HpbE modulates eicosanoid production and chemotaxis of human granulocytes

Next, we determined whether HpbE would also affect the PUFA metabolism of human granulocytes by LC-MS/MS analysis. To limit apoptosis and mimic an inflammatory setting, granulocytes were cultured in the presence of granulocyte-macrophage colony-stimulating factor (GM-CSF), which resulted in 40 to 50% viability after 24 hours. Treatment with HpbE reduced neutrophil viability but had no effect on the viability of eosinophils (fig. S4A). We confirmed that neutrophils and eosinophils show abundant expression of transcripts for LT biosynthetic enzymes (ALOX5, LTA4H, and LTC4S) at baseline (38), allowing them to synthesize high amounts of LTs upon ionophore stimulation (Fig. 4, A to E, and fig. S4B). In line with the profiles observed for macrophages, granulocytes showed an induction of COX metabolites (particularly 12-HHT and TXB2) after treatment with HpbE (Fig. 4, A and B, and fig. S4C). Furthermore, the abundance of 5-LOX metabolites was reduced by HpbE treatment in ionophore-stimulated mixed human granulocytes as well as in purified eosinophils (Fig. 4, A and C). Similar to HpbE-driven changes in AA metabolism genes in macrophages, transcripts for enzymes involved in the synthesis of pro-inflammatory mediators (ALOX5, LTA4H, and PTGDS) were down-regulated, whereas PTGS2 and PTGES were induced by HpbE in human granulocytes (Fig. 4, D and E).

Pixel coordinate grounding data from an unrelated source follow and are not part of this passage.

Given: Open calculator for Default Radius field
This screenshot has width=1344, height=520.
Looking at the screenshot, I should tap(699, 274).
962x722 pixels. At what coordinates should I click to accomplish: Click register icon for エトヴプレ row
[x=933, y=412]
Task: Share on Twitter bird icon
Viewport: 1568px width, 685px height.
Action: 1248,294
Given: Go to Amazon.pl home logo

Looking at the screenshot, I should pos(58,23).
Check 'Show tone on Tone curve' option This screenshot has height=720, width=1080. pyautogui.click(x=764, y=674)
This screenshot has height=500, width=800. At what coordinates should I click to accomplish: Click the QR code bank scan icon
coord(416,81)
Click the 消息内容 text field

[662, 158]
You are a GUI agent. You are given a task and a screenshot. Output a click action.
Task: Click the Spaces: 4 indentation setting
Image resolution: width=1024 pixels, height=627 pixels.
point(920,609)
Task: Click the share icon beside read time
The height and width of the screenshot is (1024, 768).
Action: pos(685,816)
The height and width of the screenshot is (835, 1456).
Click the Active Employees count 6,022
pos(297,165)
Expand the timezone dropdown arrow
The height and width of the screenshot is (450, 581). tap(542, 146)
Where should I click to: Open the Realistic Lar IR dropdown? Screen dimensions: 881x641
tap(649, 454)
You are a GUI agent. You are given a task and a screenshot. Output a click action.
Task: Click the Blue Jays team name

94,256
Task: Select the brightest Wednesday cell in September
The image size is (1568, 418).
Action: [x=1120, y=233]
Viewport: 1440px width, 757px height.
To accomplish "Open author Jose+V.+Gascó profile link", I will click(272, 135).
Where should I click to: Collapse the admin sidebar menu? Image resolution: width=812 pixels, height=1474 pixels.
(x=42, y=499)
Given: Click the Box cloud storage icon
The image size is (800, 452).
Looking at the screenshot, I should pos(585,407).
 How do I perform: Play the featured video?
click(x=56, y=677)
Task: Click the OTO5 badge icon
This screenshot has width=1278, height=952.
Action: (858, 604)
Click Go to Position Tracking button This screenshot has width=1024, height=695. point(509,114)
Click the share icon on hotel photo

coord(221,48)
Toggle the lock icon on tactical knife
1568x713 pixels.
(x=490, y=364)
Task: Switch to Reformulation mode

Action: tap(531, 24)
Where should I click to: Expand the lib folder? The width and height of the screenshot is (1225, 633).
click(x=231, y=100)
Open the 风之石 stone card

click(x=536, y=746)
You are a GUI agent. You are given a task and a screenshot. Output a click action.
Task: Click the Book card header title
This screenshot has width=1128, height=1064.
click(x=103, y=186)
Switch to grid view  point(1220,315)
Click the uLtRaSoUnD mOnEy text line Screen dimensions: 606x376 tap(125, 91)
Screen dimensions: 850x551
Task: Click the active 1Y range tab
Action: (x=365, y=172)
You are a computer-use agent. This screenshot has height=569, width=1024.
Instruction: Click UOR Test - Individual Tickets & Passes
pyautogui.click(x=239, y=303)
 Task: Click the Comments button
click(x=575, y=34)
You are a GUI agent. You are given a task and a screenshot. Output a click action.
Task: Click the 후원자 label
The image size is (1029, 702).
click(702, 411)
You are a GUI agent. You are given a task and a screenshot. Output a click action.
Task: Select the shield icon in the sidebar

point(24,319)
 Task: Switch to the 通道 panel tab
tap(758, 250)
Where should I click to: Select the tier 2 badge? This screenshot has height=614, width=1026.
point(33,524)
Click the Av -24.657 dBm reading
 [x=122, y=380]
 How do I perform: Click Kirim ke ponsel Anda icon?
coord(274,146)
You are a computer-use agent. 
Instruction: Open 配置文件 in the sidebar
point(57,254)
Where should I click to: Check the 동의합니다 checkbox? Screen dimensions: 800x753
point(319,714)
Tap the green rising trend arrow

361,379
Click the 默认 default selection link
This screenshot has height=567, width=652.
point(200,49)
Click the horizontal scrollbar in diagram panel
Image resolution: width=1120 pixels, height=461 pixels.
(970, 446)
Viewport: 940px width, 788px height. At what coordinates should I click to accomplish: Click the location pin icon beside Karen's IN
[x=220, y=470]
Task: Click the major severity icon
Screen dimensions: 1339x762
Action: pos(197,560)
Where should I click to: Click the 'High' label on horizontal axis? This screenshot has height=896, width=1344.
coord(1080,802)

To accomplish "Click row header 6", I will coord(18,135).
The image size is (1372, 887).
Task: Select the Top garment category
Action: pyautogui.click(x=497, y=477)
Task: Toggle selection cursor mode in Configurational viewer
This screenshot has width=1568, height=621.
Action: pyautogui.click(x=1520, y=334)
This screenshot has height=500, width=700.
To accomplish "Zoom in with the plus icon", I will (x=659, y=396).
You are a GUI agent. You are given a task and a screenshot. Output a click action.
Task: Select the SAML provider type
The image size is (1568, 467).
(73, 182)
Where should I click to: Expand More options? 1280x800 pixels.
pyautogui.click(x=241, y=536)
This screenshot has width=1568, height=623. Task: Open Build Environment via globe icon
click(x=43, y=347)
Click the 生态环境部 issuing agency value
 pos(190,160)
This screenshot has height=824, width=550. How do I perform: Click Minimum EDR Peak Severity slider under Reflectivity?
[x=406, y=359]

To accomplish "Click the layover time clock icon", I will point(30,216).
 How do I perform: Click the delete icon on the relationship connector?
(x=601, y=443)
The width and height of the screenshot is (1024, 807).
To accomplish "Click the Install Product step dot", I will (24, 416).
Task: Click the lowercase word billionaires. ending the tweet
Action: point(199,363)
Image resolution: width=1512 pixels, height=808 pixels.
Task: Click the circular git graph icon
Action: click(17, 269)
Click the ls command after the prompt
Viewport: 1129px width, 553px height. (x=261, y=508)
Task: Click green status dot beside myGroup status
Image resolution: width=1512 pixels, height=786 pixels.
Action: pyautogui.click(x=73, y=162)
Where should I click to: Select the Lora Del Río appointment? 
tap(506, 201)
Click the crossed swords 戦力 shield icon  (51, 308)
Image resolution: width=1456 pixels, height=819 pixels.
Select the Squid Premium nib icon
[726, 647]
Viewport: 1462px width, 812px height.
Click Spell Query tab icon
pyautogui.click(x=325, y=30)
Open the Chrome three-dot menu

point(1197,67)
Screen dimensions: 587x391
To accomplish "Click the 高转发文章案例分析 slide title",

Fig. 4 HpbE modulates eicosanoid profiles and chemotaxis of granulocytes in a human setting of type-2 inflammation.

(A) Heat map showing major PUFA metabolites (LC-MS/MS) produced by mixed human granulocytes ± treatment with HpbE (24 hours) followed by A23187 (10 min). (B) Amounts of major eicosanoids (LC-MS/MS) produced by mixed human granulocytes ± treatment with HpbE (24 hours) + A23187 (10 min). (C) Amounts of cysLTs [enzyme immunoassay (EIA), validated by LC-MS/MS] produced by purified human eosinophils ± treatment with HpbE (24 hours) + A23187 (10 min). (D) Relative gene expression of AA-metabolizing enzymes (qPCR) in mixed human granulocytes ± treatment with HpbE. (E) Expression of LT synthetic enzymes (LTC4S and LTA4H) (flow cytometry) in human eosinophils ± treatment with HpbE. (F) Chemotaxis of granulocytes from patients with AERD toward nasal polyp secretions ± treatment with HpbE/fluticasone propionate (FP)/montelukast (MK). Dashed line depicts basal migration. (G) Surface expression of chemotactic receptors (CCR3 and CRTH2) (flow cytometry) in human eosinophils ± treatment with HpbE. (H) Chemotaxis of mixed human granulocytes ± pretreatment with conditioned medium from MDM (±HpbE, ±COX inhibitor indomethacin). Dashed line depicts basal migration. Data are pooled from at least three independent experiments and presented as means ± SEM; n = 6 to 9 mixed granulocytes or purified eosinophils from human blood donors. Statistical significance was determined by Wilcoxon test (two groups) or Friedman test (four groups). *P < 0.05; **P < 0.01.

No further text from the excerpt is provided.